→ Requirement
Set down the entries once more exactly as they were written.

→ Available records
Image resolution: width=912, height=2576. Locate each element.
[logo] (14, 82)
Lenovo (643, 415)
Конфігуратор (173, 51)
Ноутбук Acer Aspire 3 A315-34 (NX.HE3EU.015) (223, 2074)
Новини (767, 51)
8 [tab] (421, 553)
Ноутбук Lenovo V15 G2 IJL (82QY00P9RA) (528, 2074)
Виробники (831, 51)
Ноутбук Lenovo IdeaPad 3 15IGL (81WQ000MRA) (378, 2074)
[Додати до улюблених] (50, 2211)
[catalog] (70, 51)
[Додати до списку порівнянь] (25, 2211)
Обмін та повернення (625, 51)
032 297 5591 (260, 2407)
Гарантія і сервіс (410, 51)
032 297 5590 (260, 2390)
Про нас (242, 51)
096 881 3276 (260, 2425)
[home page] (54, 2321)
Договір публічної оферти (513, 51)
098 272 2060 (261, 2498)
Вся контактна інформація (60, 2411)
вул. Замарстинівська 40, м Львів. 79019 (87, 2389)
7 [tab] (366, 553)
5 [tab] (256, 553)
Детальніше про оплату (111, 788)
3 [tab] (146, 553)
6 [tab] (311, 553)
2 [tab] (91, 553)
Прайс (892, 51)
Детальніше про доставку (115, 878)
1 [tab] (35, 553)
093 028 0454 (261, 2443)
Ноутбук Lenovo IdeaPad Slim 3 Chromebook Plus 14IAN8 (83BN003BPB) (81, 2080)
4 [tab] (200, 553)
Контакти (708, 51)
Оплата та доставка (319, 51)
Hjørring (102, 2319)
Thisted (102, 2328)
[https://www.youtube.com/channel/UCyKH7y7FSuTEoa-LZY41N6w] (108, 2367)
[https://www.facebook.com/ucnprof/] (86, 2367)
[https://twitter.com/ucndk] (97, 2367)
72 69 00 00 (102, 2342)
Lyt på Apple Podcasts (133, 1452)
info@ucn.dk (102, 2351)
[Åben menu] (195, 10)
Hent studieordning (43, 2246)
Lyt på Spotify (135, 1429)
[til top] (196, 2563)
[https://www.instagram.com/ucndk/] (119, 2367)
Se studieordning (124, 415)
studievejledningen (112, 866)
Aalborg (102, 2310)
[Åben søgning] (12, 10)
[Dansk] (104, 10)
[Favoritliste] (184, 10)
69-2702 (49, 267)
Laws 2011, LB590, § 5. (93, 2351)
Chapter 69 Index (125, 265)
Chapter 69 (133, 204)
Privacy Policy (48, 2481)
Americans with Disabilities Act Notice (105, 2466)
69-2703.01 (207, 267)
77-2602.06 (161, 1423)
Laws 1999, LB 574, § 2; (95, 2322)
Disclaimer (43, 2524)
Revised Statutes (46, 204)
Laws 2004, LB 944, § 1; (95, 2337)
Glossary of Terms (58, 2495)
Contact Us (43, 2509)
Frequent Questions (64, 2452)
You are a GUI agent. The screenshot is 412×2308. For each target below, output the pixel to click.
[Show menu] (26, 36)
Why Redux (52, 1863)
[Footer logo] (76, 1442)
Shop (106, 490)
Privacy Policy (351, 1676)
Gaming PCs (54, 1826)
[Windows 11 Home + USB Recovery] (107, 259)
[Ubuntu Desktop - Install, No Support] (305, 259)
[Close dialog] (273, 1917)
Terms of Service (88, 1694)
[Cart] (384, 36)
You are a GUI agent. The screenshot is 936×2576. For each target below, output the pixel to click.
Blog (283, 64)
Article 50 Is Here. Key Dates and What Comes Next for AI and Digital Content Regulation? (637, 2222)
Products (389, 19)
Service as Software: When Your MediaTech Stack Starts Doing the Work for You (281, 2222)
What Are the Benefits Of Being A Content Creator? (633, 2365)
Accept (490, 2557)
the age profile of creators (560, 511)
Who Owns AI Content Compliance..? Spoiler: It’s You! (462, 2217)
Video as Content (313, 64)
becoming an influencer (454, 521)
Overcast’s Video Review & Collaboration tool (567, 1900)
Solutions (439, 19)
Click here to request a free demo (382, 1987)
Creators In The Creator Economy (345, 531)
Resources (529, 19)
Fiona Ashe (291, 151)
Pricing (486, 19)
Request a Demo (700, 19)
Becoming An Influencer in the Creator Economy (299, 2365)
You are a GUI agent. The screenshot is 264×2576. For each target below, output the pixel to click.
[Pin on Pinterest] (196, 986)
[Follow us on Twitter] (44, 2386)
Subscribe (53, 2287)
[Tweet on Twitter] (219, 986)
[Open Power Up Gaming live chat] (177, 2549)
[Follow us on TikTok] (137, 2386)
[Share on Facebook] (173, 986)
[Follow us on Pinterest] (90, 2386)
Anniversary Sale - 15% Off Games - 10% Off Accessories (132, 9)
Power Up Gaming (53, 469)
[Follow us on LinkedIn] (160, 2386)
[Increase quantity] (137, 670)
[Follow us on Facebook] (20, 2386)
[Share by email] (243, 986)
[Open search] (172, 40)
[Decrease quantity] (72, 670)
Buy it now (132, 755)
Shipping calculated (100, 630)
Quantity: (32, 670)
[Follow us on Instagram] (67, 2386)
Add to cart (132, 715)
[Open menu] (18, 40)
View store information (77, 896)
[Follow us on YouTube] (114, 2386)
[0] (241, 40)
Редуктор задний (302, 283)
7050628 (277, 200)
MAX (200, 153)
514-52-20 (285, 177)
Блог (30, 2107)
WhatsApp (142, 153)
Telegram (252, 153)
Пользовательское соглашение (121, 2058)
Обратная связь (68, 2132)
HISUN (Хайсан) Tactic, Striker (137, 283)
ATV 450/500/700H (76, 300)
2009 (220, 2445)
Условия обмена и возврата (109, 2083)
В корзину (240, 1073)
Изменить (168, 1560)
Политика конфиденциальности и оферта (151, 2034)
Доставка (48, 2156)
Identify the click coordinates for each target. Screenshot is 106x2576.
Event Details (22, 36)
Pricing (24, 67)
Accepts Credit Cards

→ Exercise output
Image resolution: width=912, height=2576. Locate each element.
[logo] (14, 82)
Lenovo (643, 415)
Конфігуратор (173, 51)
Ноутбук Acer Aspire 3 A315-34 (NX.HE3EU.015) (223, 2074)
Новини (767, 51)
8 [tab] (421, 553)
Ноутбук Lenovo V15 G2 IJL (82QY00P9RA) (528, 2074)
Виробники (831, 51)
Ноутбук Lenovo IdeaPad 3 15IGL (81WQ000MRA) (378, 2074)
[Додати до улюблених] (50, 2211)
[catalog] (70, 51)
[Додати до списку порівнянь] (25, 2211)
Обмін та повернення (625, 51)
032 297 5591 (260, 2407)
Гарантія і сервіс (410, 51)
032 297 5590 (260, 2390)
Про нас (242, 51)
096 881 3276 (260, 2425)
[home page] (54, 2321)
Договір публічної оферти (513, 51)
098 272 2060 (261, 2498)
Вся контактна інформація (60, 2411)
вул. Замарстинівська 40, м Львів. 79019 (87, 2389)
7 [tab] (366, 553)
5 [tab] (256, 553)
Детальніше про оплату (111, 788)
3 [tab] (146, 553)
6 [tab] (311, 553)
2 [tab] (91, 553)
Прайс (892, 51)
Детальніше про доставку (115, 878)
1 [tab] (35, 553)
093 028 0454 (261, 2443)
Ноутбук Lenovo IdeaPad Slim 3 Chromebook Plus 14IAN8 (83BN003BPB) (81, 2080)
4 [tab] (200, 553)
Контакти (708, 51)
Оплата та доставка (319, 51)
Hjørring (102, 2319)
Thisted (102, 2328)
[https://www.youtube.com/channel/UCyKH7y7FSuTEoa-LZY41N6w] (108, 2367)
[https://www.facebook.com/ucnprof/] (86, 2367)
[https://twitter.com/ucndk] (97, 2367)
72 69 00 00 (102, 2342)
Lyt på Apple Podcasts (133, 1452)
info@ucn.dk (102, 2351)
[Åben menu] (195, 10)
Hent studieordning (43, 2246)
Lyt på Spotify (135, 1429)
[til top] (196, 2563)
[https://www.instagram.com/ucndk/] (119, 2367)
Se studieordning (124, 415)
studievejledningen (112, 866)
Aalborg (102, 2310)
[Åben søgning] (12, 10)
[Dansk] (104, 10)
[Favoritliste] (184, 10)
69-2702 (49, 267)
Laws 2011, LB590, § 5. (93, 2351)
Chapter 69 Index (125, 265)
Chapter 69 (133, 204)
Privacy Policy (48, 2481)
Americans with Disabilities Act Notice (105, 2466)
69-2703.01 (207, 267)
77-2602.06 (161, 1423)
Laws 1999, LB 574, § 2; (95, 2322)
Disclaimer (43, 2524)
Revised Statutes (46, 204)
Laws 2004, LB 944, § 1; (95, 2337)
Glossary of Terms (58, 2495)
Contact Us (43, 2509)
Frequent Questions (64, 2452)
You are a GUI agent. The screenshot is 412×2308. For each target below, output the pixel to click.
[Show menu] (26, 36)
Why Redux (52, 1863)
[Footer logo] (76, 1442)
Shop (106, 490)
Privacy Policy (351, 1676)
Gaming PCs (54, 1826)
[Windows 11 Home + USB Recovery] (107, 259)
[Ubuntu Desktop - Install, No Support] (305, 259)
[Close dialog] (273, 1917)
Terms of Service (88, 1694)
[Cart] (384, 36)
You are a GUI agent. The screenshot is 936×2576. For each target below, output the pixel to click.
Blog (283, 64)
Article 50 Is Here. Key Dates and What Comes Next for AI and Digital Content Regulation? (637, 2222)
Products (389, 19)
Service as Software: When Your MediaTech Stack Starts Doing the Work for You (281, 2222)
What Are the Benefits Of Being A Content Creator? (633, 2365)
Accept (490, 2557)
the age profile of creators (560, 511)
Who Owns AI Content Compliance..? Spoiler: It’s You! (462, 2217)
Video as Content (313, 64)
becoming an influencer (454, 521)
Overcast’s Video Review & Collaboration tool (567, 1900)
Solutions (439, 19)
Click here to request a free demo (382, 1987)
Creators In The Creator Economy (345, 531)
Resources (529, 19)
Fiona Ashe (291, 151)
Pricing (486, 19)
Request a Demo (700, 19)
Becoming An Influencer in the Creator Economy (299, 2365)
You are a GUI agent. The screenshot is 264×2576. For each target below, output the pixel to click.
[Pin on Pinterest] (196, 986)
[Follow us on Twitter] (44, 2386)
Subscribe (53, 2287)
[Tweet on Twitter] (219, 986)
[Open Power Up Gaming live chat] (177, 2549)
[Follow us on TikTok] (137, 2386)
[Share on Facebook] (173, 986)
[Follow us on Pinterest] (90, 2386)
Anniversary Sale - 15% Off Games - 10% Off Accessories (132, 9)
Power Up Gaming (53, 469)
[Follow us on LinkedIn] (160, 2386)
[Increase quantity] (137, 670)
[Follow us on Facebook] (20, 2386)
[Share by email] (243, 986)
[Open search] (172, 40)
[Decrease quantity] (72, 670)
Buy it now (132, 755)
Shipping calculated (100, 630)
Quantity: (32, 670)
[Follow us on Instagram] (67, 2386)
Add to cart (132, 715)
[Open menu] (18, 40)
View store information (77, 896)
[Follow us on YouTube] (114, 2386)
[0] (241, 40)
Редуктор задний (302, 283)
7050628 (277, 200)
MAX (200, 153)
514-52-20 (285, 177)
Блог (30, 2107)
WhatsApp (142, 153)
Telegram (252, 153)
Пользовательское соглашение (121, 2058)
Обратная связь (68, 2132)
HISUN (Хайсан) Tactic, Striker (137, 283)
ATV 450/500/700H (76, 300)
2009 (220, 2445)
Условия обмена и возврата (109, 2083)
В корзину (240, 1073)
Изменить (168, 1560)
Политика конфиденциальности и оферта (151, 2034)
Доставка (48, 2156)
Identify the click coordinates for each target. Screenshot is 106x2576.
Event Details (22, 36)
Pricing (24, 67)
Accepts Credit Cards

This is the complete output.